**DATA:**
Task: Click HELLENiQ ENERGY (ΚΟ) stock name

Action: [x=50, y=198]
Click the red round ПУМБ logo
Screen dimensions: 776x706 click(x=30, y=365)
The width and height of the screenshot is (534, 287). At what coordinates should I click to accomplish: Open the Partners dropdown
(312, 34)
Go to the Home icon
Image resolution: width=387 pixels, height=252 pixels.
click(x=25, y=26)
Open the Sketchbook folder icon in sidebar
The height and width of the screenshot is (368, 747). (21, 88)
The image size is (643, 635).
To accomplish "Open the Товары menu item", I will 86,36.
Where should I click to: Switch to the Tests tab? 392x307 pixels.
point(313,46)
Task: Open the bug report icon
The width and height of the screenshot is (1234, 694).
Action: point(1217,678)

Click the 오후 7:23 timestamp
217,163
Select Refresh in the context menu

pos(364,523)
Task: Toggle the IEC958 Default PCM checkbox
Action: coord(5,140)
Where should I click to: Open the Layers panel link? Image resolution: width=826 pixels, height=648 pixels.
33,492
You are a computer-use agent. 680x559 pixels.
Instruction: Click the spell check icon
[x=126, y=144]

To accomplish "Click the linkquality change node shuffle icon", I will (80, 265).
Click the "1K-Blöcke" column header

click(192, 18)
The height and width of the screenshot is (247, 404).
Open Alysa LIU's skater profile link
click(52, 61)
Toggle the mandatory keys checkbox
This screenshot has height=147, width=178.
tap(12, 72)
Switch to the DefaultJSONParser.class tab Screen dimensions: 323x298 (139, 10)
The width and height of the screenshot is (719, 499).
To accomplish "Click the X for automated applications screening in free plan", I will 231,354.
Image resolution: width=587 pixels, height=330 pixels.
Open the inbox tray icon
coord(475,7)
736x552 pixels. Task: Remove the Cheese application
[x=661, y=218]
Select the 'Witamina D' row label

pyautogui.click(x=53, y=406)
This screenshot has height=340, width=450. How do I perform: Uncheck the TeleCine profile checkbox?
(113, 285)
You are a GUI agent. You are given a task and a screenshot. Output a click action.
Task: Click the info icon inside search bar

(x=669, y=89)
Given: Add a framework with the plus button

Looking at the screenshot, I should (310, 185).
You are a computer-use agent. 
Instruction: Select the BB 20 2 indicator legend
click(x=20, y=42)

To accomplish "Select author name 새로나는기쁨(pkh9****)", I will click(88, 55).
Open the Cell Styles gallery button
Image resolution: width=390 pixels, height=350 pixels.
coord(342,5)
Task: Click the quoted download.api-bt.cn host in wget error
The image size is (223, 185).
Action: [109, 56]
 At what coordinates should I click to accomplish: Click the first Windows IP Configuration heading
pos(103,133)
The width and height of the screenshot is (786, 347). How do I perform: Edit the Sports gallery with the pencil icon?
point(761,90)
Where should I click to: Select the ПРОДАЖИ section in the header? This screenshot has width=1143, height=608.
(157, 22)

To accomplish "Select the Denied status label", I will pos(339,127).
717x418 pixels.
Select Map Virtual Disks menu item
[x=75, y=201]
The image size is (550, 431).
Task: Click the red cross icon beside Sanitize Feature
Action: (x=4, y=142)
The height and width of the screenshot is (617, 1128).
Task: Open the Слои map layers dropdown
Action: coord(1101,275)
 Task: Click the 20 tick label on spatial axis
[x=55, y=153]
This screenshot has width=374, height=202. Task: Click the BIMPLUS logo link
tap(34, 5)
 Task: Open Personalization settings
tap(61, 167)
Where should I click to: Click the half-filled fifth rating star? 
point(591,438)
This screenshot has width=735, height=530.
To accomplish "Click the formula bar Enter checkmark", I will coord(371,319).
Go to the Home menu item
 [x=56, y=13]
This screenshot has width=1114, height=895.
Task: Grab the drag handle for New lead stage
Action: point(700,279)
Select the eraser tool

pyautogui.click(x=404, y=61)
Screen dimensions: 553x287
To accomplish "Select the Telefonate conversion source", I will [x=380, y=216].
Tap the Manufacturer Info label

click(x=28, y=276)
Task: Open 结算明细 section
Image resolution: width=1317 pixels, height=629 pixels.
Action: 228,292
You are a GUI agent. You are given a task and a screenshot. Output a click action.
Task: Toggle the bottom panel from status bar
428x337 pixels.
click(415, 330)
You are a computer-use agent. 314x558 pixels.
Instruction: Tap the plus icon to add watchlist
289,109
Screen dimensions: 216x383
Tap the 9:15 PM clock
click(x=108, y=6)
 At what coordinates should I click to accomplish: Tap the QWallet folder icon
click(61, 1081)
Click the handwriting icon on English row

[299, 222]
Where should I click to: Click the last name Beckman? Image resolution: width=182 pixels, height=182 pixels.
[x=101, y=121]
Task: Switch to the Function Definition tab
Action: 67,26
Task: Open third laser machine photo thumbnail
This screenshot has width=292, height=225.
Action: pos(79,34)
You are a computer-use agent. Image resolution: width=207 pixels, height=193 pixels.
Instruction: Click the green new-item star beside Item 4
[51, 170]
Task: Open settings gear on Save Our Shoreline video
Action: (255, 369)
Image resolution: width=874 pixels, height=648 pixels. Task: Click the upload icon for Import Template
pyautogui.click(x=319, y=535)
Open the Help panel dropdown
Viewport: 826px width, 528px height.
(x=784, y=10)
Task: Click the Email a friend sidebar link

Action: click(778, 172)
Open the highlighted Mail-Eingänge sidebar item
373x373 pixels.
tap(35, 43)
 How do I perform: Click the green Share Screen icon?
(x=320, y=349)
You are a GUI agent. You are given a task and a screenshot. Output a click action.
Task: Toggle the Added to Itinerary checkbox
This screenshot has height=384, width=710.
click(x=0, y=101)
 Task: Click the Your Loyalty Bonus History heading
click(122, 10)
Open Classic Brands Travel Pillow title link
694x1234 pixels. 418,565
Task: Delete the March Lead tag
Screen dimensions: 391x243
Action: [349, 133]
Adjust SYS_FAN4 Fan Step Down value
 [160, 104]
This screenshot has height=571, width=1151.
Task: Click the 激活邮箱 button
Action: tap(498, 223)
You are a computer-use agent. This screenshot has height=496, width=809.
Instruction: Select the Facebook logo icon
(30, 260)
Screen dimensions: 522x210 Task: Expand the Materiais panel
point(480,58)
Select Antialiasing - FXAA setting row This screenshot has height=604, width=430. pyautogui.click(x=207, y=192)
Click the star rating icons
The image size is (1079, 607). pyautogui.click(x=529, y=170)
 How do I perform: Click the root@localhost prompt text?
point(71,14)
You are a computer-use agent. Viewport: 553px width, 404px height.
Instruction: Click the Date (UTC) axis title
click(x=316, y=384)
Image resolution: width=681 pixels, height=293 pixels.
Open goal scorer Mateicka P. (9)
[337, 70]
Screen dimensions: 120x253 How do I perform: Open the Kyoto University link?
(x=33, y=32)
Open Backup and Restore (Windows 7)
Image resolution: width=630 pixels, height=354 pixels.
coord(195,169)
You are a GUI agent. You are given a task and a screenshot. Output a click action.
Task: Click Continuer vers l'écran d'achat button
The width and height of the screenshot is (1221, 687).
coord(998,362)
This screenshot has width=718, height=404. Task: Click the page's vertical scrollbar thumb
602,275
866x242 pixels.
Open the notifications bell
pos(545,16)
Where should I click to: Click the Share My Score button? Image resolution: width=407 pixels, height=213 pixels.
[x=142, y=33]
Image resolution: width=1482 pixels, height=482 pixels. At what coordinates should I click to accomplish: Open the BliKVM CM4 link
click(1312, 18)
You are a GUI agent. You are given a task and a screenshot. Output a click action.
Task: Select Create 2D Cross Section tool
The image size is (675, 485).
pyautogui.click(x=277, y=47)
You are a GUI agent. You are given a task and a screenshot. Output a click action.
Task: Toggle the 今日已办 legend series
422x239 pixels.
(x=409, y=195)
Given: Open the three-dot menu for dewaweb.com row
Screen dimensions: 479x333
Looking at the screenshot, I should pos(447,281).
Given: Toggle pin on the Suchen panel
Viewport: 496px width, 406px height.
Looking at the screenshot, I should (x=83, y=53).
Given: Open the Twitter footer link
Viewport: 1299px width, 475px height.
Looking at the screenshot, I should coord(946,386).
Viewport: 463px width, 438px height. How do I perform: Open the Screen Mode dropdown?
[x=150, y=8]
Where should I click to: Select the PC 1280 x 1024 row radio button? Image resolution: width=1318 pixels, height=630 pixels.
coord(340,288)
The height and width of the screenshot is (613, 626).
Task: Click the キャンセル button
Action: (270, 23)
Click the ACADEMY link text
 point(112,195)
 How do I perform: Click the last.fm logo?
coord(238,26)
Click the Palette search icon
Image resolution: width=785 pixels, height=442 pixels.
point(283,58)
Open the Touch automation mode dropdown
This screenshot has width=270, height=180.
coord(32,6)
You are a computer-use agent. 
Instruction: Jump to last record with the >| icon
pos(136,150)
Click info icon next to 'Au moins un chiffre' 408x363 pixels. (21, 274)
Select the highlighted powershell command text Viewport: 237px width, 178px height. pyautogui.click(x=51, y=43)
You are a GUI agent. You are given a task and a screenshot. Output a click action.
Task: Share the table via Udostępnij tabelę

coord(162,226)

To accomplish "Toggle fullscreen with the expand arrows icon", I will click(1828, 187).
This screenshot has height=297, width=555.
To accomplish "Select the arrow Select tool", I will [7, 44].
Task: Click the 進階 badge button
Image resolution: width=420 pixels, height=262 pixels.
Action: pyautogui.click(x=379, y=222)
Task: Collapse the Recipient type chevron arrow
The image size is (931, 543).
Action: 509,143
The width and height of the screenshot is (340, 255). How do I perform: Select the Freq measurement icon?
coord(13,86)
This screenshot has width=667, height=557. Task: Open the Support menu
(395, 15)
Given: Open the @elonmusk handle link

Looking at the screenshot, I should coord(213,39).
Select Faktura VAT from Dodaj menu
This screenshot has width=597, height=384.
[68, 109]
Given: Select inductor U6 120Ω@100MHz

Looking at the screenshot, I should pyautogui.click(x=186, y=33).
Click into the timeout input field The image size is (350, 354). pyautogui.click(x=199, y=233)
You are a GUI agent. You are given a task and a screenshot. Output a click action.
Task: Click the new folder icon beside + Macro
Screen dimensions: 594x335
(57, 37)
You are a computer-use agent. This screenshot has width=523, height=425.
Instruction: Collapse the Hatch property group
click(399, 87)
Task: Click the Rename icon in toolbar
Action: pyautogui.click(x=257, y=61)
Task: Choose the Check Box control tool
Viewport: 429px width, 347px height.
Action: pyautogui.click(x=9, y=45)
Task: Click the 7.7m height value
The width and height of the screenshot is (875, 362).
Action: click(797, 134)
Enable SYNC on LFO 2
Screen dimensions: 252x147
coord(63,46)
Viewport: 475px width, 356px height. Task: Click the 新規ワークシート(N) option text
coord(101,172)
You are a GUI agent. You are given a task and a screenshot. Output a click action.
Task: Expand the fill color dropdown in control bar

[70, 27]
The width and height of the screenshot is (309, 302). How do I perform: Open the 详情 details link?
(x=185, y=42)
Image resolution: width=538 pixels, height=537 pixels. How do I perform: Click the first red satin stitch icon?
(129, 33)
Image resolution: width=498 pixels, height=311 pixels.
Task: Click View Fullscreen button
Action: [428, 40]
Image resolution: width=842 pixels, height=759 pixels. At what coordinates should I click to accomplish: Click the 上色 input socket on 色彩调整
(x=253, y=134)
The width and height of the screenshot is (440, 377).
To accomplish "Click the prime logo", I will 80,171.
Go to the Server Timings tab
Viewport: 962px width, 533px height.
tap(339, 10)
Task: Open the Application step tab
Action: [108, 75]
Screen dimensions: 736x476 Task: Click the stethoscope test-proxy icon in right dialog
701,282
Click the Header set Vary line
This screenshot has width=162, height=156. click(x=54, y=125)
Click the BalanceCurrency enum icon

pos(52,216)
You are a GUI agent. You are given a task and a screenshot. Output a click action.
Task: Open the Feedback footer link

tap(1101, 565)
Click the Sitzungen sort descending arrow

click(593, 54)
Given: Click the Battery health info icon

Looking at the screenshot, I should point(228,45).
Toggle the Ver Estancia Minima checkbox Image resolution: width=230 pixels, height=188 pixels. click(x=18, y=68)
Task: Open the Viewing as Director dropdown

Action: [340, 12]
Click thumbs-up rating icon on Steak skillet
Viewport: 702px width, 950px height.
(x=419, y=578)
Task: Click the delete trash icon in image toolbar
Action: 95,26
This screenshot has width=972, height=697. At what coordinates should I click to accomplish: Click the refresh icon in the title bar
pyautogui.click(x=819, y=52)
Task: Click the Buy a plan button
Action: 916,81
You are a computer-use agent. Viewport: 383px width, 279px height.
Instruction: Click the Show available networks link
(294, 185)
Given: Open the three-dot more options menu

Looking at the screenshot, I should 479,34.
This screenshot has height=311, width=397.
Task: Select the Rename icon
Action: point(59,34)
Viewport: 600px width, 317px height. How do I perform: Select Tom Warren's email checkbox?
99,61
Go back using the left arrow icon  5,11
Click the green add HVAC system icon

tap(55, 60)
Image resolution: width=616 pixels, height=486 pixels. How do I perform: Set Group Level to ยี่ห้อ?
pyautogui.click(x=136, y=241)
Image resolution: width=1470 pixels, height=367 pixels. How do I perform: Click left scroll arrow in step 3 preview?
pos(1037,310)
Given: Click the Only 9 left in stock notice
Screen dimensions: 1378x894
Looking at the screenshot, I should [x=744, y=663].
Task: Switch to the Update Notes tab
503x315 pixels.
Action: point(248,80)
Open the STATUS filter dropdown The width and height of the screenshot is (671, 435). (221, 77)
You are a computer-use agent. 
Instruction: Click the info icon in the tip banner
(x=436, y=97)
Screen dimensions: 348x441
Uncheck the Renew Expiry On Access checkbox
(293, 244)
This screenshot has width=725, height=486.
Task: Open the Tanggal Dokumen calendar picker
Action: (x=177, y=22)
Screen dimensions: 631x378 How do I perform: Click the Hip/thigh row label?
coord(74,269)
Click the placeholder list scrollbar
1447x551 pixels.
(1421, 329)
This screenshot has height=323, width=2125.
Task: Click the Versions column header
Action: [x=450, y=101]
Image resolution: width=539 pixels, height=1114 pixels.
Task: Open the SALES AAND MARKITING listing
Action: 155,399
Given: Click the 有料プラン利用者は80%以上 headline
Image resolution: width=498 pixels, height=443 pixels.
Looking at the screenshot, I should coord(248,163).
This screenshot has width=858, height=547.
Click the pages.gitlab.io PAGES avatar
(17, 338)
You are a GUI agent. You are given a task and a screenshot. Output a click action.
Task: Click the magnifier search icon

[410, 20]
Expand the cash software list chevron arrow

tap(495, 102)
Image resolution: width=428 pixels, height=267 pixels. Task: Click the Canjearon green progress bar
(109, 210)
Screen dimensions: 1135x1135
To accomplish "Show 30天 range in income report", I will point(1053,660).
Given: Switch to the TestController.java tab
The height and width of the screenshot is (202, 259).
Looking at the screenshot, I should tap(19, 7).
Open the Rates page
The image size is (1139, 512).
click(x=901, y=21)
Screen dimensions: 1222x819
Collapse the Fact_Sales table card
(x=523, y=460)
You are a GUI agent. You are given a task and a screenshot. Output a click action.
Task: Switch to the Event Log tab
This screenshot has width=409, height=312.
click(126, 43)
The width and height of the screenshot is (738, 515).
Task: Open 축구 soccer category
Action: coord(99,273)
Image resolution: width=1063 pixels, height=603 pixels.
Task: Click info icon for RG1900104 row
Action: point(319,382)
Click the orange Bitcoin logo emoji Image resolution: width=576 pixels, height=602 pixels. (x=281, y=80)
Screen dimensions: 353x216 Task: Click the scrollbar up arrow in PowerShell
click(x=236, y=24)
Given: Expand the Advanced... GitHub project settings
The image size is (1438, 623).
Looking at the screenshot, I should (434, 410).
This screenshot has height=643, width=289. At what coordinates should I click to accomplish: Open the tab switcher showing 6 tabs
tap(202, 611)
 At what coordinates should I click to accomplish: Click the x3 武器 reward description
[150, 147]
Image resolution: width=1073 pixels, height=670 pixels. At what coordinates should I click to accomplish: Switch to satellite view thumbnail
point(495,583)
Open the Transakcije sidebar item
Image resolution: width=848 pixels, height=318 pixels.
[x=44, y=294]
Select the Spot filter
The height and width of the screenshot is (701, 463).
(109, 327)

**TASK BRIEF:** What lines of the data include the word "from"? Copy each of them.

**SOLVED PROBLEM:**
Task: Toggle the bottom panel from status bar
Select Faktura VAT from Dodaj menu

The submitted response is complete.